AIM OF THE TASK -> Based on the entries below, how many lines contain the word "bottom"? Respond with only the number.

DATA PROVIDED ->

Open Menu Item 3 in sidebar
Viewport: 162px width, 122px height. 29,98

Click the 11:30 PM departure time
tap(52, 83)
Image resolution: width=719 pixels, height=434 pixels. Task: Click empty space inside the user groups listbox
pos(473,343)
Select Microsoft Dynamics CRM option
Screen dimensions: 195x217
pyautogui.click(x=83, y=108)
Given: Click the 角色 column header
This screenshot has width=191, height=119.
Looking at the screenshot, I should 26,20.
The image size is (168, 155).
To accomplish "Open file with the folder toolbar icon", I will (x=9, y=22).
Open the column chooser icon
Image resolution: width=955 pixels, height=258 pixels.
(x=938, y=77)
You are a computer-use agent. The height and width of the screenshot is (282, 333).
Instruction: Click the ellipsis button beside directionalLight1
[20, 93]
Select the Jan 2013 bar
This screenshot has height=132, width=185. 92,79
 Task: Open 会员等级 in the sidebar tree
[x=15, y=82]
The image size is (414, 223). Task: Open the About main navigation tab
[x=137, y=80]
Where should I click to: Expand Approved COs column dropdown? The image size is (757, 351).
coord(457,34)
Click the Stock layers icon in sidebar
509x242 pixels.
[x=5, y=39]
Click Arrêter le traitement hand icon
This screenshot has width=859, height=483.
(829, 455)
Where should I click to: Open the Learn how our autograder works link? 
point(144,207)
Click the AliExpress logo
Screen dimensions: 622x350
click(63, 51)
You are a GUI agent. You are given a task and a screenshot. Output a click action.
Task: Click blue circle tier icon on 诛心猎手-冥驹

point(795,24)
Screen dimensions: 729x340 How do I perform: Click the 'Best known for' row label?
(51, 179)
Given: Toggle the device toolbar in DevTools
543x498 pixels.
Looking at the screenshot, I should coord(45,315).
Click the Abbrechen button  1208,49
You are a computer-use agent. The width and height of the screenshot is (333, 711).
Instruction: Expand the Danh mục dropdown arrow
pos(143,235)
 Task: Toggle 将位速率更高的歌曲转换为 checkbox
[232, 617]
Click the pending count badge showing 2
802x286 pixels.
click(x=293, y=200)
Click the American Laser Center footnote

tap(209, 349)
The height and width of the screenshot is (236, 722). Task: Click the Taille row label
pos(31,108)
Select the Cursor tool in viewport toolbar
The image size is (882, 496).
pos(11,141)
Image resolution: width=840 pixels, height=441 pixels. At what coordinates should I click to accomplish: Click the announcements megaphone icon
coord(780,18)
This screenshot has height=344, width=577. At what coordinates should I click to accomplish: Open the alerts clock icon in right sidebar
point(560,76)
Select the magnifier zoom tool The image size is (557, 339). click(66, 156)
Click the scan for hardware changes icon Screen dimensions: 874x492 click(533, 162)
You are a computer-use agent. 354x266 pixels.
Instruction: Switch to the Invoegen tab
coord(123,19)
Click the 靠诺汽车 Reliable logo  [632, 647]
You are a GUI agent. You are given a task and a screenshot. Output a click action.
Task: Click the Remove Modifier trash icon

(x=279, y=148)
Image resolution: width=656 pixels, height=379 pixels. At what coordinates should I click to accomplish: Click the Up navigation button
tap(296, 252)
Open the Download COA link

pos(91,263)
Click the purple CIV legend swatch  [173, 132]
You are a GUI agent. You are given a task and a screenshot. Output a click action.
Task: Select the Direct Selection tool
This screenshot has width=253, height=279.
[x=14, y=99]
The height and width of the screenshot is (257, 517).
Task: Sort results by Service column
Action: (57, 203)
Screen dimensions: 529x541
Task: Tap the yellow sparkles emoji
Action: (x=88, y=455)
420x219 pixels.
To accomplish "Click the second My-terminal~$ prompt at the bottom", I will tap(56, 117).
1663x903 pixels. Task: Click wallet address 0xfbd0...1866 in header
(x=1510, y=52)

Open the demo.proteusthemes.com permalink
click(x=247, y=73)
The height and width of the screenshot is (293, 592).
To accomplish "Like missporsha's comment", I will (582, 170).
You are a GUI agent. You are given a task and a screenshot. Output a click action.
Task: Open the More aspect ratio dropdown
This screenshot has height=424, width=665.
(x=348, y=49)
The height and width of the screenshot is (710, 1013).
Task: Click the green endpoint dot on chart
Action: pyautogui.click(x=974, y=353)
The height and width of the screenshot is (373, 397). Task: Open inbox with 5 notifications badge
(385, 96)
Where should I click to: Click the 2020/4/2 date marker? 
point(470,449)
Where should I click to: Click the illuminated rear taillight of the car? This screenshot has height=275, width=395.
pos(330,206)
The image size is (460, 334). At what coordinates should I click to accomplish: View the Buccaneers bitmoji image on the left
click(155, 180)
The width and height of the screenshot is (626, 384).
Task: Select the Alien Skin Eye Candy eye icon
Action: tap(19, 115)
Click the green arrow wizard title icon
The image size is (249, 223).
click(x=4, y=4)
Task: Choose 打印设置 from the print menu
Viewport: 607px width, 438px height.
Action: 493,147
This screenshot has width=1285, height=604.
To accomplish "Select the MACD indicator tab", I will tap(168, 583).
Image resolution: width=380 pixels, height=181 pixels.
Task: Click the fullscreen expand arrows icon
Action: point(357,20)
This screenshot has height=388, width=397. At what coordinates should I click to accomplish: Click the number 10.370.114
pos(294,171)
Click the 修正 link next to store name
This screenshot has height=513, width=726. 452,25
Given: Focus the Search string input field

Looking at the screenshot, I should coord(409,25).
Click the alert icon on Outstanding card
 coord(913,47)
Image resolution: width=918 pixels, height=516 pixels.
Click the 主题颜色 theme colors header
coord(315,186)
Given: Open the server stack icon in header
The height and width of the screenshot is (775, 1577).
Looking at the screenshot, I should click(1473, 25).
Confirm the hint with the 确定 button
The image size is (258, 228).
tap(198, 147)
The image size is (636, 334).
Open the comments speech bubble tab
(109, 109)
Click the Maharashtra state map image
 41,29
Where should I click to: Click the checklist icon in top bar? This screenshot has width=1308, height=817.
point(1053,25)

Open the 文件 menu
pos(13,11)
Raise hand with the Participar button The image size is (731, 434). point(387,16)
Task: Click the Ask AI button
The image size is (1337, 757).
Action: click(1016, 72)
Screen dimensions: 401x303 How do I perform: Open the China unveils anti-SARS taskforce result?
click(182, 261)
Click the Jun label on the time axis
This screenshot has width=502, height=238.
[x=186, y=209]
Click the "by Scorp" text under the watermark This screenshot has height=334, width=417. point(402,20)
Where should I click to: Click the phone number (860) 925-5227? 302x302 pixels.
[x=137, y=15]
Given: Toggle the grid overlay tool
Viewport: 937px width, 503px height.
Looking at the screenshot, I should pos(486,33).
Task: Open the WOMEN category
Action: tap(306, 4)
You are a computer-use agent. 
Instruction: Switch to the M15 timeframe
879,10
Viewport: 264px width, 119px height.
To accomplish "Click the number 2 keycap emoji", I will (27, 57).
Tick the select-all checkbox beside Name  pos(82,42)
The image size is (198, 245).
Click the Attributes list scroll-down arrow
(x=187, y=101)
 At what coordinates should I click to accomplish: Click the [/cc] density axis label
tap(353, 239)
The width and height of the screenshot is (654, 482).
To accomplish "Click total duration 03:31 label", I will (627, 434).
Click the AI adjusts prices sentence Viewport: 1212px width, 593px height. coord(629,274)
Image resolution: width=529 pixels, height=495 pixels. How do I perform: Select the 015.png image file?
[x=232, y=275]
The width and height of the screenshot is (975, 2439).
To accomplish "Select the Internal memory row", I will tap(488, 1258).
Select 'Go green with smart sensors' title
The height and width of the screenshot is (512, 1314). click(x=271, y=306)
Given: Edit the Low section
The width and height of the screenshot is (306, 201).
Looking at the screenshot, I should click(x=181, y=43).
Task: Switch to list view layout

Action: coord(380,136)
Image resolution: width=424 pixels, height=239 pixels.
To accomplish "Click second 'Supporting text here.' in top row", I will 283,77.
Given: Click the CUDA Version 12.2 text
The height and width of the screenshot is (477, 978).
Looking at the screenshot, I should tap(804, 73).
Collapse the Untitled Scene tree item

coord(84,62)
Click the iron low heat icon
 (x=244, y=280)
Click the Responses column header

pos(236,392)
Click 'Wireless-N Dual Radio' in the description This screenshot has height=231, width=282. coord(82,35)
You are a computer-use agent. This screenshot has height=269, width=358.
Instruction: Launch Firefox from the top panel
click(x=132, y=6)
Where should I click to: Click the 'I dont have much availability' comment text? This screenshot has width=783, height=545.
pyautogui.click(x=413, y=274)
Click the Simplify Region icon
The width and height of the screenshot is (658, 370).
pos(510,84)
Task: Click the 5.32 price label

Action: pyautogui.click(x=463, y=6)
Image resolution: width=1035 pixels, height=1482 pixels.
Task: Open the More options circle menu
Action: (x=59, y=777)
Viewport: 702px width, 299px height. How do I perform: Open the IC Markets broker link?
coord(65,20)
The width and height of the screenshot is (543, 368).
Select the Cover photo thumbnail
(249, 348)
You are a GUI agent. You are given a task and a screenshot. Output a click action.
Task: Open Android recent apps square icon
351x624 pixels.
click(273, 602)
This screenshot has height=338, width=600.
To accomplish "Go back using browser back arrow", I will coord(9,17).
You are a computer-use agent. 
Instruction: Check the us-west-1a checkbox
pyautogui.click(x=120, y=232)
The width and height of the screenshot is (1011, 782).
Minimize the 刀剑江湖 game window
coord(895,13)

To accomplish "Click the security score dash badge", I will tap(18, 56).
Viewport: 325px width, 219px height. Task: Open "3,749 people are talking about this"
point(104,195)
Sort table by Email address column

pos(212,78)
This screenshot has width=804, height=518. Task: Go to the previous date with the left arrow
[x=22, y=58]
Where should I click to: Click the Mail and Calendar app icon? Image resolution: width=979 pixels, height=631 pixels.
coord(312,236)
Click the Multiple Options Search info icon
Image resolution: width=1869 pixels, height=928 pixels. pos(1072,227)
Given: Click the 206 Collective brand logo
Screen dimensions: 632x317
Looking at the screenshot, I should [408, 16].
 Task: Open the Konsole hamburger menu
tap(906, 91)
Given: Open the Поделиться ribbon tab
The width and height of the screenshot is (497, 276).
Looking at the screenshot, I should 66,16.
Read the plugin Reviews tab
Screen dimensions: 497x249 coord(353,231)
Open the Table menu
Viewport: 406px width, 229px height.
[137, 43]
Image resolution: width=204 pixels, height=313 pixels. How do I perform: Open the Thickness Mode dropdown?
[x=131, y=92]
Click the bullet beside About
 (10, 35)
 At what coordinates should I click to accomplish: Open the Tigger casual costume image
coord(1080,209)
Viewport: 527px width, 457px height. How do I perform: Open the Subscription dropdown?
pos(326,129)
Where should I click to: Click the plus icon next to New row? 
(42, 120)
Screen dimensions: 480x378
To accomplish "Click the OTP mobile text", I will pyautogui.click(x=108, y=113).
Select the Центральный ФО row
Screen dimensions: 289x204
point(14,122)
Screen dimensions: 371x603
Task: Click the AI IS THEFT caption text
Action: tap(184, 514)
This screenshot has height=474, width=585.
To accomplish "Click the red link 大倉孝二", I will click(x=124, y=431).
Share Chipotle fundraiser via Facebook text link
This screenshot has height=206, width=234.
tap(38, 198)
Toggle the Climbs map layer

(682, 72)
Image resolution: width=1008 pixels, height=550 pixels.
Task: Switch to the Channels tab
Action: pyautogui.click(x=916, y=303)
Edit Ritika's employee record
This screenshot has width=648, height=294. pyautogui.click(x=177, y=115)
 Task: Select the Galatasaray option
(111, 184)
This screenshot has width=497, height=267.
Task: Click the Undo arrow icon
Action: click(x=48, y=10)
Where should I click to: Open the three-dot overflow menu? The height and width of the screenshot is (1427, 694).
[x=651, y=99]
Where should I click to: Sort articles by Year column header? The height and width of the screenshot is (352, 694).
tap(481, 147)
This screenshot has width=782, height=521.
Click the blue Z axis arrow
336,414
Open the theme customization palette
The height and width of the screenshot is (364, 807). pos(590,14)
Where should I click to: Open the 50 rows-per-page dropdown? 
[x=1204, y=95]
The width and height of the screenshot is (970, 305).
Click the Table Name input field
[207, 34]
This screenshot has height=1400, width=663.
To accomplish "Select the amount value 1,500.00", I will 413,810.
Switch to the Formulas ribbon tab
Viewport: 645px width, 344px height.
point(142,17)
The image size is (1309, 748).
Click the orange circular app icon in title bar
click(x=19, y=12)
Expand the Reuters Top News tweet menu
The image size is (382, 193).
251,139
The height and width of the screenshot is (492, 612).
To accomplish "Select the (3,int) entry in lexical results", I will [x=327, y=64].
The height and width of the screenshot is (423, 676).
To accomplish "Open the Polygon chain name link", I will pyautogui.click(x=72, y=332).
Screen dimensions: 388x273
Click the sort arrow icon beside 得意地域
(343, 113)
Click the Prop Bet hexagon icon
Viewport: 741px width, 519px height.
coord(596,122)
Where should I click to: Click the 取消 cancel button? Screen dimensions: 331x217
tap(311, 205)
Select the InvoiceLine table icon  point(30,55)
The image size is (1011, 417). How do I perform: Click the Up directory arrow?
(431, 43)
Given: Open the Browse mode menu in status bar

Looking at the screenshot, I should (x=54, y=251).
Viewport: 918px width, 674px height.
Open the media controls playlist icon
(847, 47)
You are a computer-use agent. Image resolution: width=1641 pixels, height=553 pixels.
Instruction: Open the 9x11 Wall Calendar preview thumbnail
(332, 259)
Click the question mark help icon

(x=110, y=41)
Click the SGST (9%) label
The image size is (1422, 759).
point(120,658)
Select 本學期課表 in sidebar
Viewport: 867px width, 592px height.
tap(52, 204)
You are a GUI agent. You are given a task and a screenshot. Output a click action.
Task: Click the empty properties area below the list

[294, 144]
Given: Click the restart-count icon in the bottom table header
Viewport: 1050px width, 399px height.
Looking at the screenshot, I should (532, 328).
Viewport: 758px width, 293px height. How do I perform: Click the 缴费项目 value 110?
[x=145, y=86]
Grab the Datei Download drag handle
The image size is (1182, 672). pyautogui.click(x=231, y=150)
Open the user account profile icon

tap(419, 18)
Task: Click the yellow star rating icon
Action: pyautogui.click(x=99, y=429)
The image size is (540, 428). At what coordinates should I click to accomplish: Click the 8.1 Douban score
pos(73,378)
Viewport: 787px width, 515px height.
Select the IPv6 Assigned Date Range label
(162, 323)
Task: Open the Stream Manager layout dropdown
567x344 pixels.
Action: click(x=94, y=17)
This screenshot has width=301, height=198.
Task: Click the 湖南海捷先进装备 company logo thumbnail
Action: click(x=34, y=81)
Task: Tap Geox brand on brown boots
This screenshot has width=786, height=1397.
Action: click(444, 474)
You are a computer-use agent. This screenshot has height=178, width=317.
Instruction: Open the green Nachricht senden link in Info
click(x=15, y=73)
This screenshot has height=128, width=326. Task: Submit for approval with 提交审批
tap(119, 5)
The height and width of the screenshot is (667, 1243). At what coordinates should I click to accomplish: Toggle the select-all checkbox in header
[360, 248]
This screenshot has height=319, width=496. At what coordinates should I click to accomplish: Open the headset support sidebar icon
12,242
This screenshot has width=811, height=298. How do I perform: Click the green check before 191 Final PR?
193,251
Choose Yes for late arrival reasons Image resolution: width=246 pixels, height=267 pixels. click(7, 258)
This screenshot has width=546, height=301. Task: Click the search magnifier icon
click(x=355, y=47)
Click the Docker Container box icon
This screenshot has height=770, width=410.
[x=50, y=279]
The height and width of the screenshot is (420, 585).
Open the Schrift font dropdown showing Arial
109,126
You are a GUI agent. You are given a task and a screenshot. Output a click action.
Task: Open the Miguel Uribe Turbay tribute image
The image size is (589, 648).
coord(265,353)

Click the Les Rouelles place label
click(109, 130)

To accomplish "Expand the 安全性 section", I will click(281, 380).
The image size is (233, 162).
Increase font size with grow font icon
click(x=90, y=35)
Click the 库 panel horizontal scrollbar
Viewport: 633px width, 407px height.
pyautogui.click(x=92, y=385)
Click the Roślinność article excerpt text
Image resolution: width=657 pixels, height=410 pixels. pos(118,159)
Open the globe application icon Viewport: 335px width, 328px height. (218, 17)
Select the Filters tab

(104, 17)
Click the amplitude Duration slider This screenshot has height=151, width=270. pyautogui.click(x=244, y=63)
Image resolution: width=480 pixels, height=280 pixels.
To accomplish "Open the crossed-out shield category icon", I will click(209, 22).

WRITTEN ANSWER -> 2